EXERCISE DESCRIPTION>
Wherever a line holds the word "dimensions", copy that line from the data.

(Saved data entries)
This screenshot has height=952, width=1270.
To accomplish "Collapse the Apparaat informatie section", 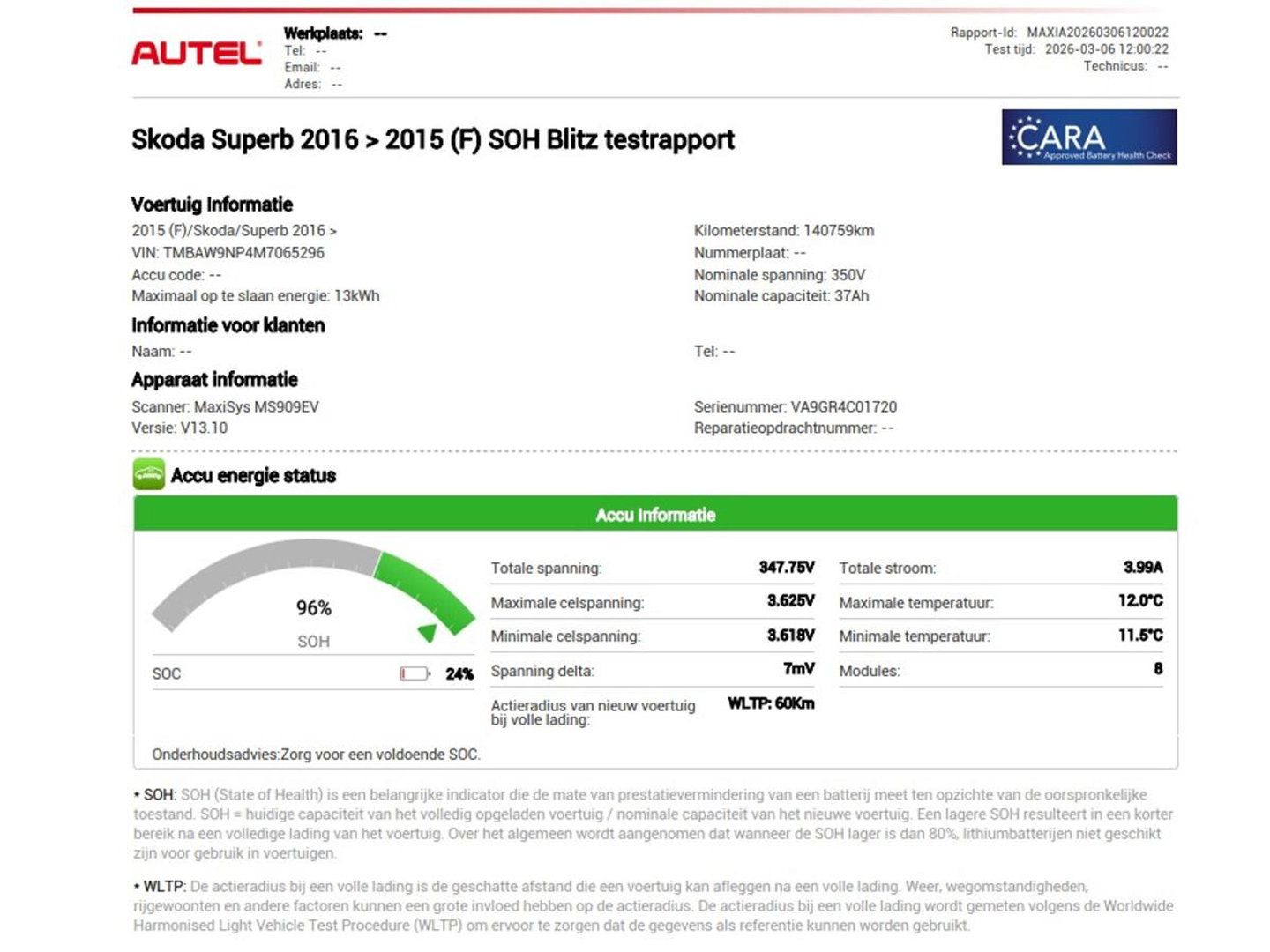I will 214,379.
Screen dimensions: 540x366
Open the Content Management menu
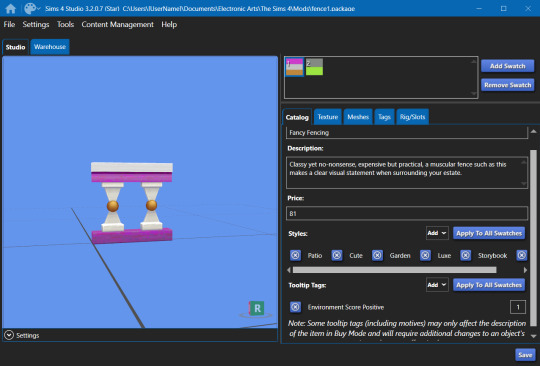117,24
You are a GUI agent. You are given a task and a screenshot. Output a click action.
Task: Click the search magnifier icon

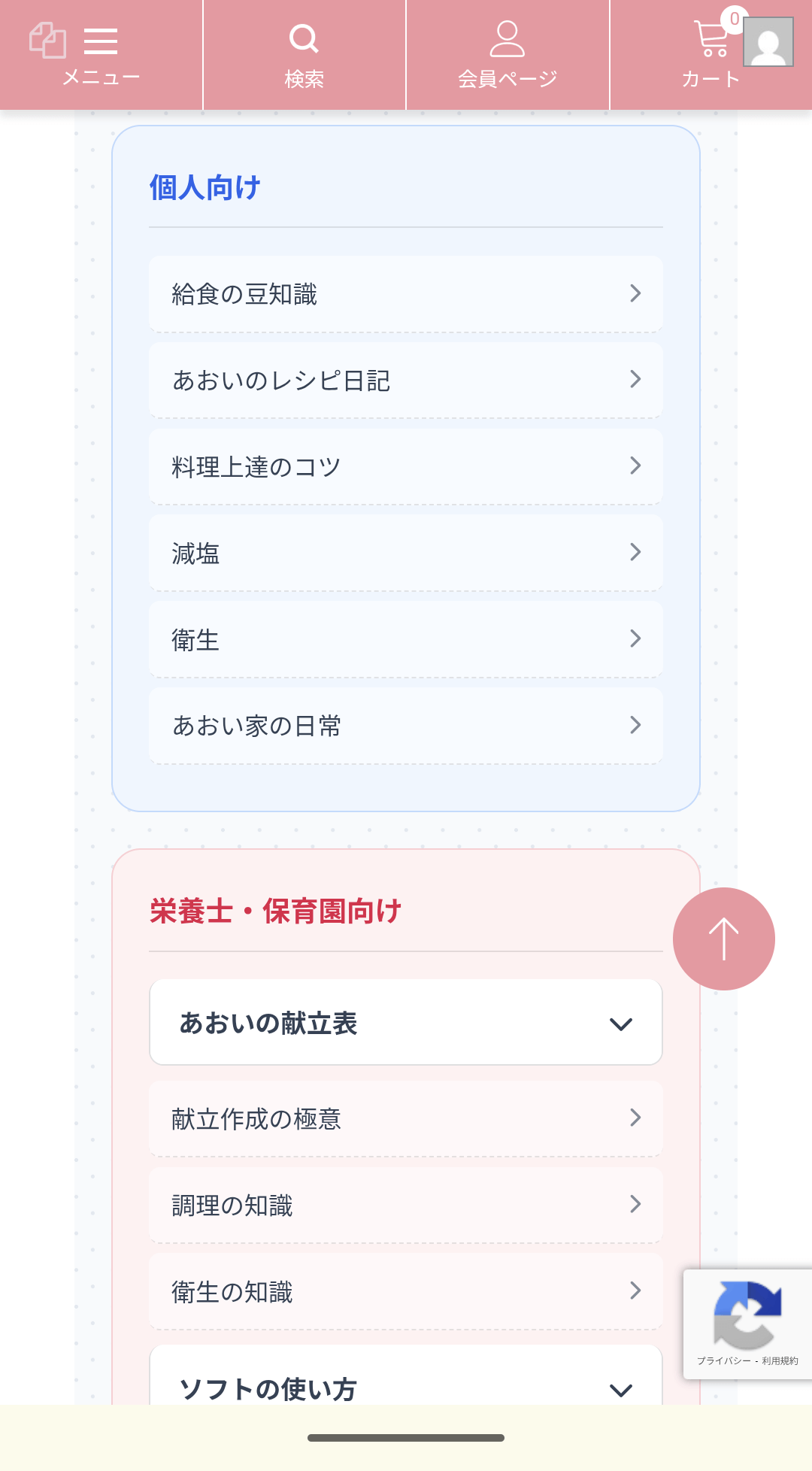coord(304,36)
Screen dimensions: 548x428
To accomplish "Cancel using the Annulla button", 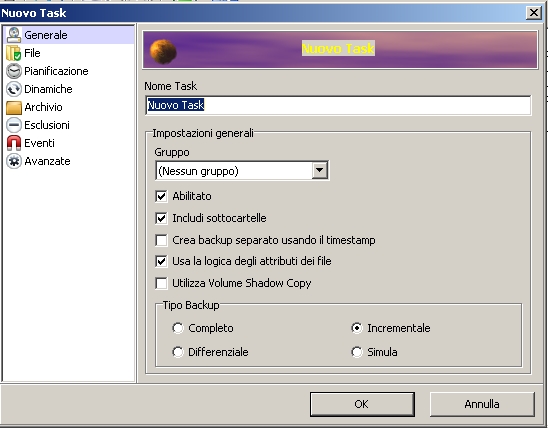I will [482, 404].
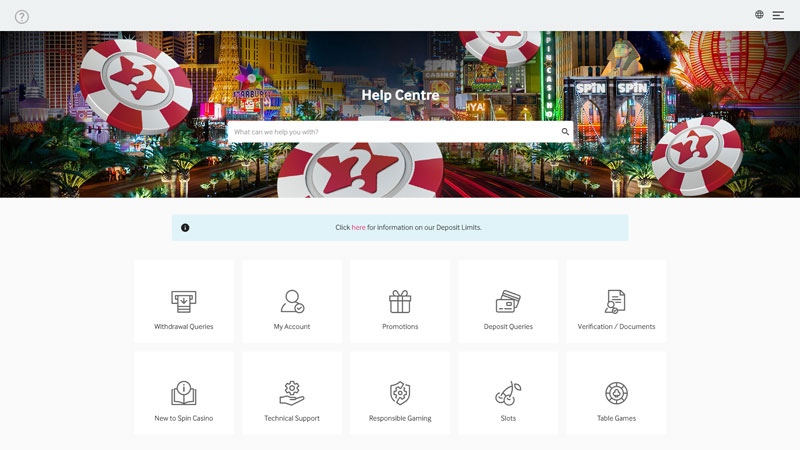Click the 'here' Deposit Limits link

pos(358,228)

EXPECTED OUTPUT>
Screen dimensions: 540x366
Screen dimensions: 548x428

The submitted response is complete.